Rating system credits are project currency.
When a specifier is assembling a product list for a LEED v4 project, every product with an EPD contributes to the credit threshold. A manufacturer with an EPD gets pulled onto the list. A manufacturer without one gets passed over — not because their product is inferior, but because it can’t contribute to the credit.
Embodied carbon is becoming a procurement criterion.
As Buy Clean legislation expands and corporate sustainability commitments tighten, the question will stop being “do you have an EPD” and start being “what is your global warming potential number.” Manufacturers who have EPDs already have that number. Manufacturers who don’t have nothing to offer when the question gets asked.
It is a one-time investment with multi-year returns.
An EPD is valid for 5 years. The investment in the Life Cycle Assessment and third-party verification is made once. The return — specifications won, products that survive the sustainability documentation review, credibility in a market that is increasingly requiring transparency — compounds across every project your product touches for the next five years.
What the EPD Process Looks Like
An EPD doesn’t happen overnight — but it doesn’t have to be complicated either.
The process starts with a Life Cycle Assessment conducted according to a Product Category Rule — PCR — specific to your product type. The PCR defines what data gets collected, how it gets analyzed, and how the environmental impact is calculated. The LCA is then reviewed and verified by an independent third-party program operator and registered in a publicly accessible EPD database.
From start to finish, a professionally managed EPD process typically takes eight to sixteen weeks depending on the complexity of your product and the availability of your manufacturing data.
What you need to provide: manufacturing process data, raw material inputs, energy consumption figures, transportation distances, and waste generation data. A qualified EPD consultant manages the LCA methodology, the PCR compliance, the third-party verification submission, and the registration process.
ZeroDocs manages EPD development for building product manufacturers — from initial data collection through third-party verification and database registration. If your product needs an EPD and you’re not sure where to start, that’s exactly what we do.
The Bottom Line
Environmental Product Declarations for building products are not a sustainability trend that may or may not stick.

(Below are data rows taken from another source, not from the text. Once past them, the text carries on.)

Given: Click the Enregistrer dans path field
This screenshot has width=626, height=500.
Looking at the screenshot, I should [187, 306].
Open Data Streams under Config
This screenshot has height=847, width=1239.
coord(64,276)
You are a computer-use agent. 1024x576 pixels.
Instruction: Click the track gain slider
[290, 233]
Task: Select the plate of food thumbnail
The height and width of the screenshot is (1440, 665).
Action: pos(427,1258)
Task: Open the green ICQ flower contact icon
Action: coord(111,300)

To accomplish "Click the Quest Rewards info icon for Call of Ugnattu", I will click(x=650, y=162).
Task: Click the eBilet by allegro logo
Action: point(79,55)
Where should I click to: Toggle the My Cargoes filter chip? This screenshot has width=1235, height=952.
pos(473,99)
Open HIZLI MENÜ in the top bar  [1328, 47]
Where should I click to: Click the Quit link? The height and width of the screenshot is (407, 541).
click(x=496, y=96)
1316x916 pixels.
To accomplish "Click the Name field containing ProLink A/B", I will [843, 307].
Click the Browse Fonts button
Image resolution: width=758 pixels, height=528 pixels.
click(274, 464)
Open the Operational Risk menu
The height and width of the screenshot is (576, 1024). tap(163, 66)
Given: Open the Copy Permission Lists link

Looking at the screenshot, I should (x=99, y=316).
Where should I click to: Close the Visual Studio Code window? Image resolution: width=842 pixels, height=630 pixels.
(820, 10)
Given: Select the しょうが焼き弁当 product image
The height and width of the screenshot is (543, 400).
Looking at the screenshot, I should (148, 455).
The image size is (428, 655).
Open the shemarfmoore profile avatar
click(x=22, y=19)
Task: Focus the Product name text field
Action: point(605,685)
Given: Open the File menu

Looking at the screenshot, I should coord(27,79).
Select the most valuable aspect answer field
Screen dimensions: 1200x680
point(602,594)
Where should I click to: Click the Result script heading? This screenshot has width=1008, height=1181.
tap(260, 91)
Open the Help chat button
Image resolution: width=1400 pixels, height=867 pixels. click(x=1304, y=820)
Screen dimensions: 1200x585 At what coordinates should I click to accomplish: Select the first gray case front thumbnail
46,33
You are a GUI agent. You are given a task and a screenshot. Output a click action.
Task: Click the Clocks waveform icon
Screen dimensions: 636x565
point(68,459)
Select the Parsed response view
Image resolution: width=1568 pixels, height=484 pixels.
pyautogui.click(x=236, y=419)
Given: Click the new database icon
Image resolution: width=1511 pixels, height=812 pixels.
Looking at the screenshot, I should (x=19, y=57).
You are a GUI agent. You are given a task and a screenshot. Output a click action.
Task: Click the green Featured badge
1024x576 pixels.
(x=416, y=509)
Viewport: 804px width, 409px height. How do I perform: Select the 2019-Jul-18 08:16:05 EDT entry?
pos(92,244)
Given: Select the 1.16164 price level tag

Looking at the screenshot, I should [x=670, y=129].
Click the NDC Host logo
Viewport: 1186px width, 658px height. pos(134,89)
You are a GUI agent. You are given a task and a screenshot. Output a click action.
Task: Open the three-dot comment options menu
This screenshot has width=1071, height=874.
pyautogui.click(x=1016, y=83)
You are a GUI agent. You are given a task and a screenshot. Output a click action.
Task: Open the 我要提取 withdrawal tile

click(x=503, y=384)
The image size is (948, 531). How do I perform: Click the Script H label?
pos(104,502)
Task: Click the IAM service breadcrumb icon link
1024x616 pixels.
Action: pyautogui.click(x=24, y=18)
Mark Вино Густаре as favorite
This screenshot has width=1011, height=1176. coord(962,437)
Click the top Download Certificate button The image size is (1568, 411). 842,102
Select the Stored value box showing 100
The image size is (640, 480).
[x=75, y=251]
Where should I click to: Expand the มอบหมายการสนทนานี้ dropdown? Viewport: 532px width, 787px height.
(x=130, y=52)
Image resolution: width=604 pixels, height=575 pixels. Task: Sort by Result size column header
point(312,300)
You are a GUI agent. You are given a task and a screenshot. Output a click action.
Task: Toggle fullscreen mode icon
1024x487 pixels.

They are a procurement requirement that is expanding — across rating systems, across legislation, across the specification decisions of individual architects who have decided that undocumented products are not worth the risk.
The manufacturers who have EPDs are getting specified.
The ones who don’t are getting designed out.
If your product is sold into commercial construction and you don’t have an EPD, the question isn’t whether you need one.
It’s how many specifications you’ve already lost without knowing it.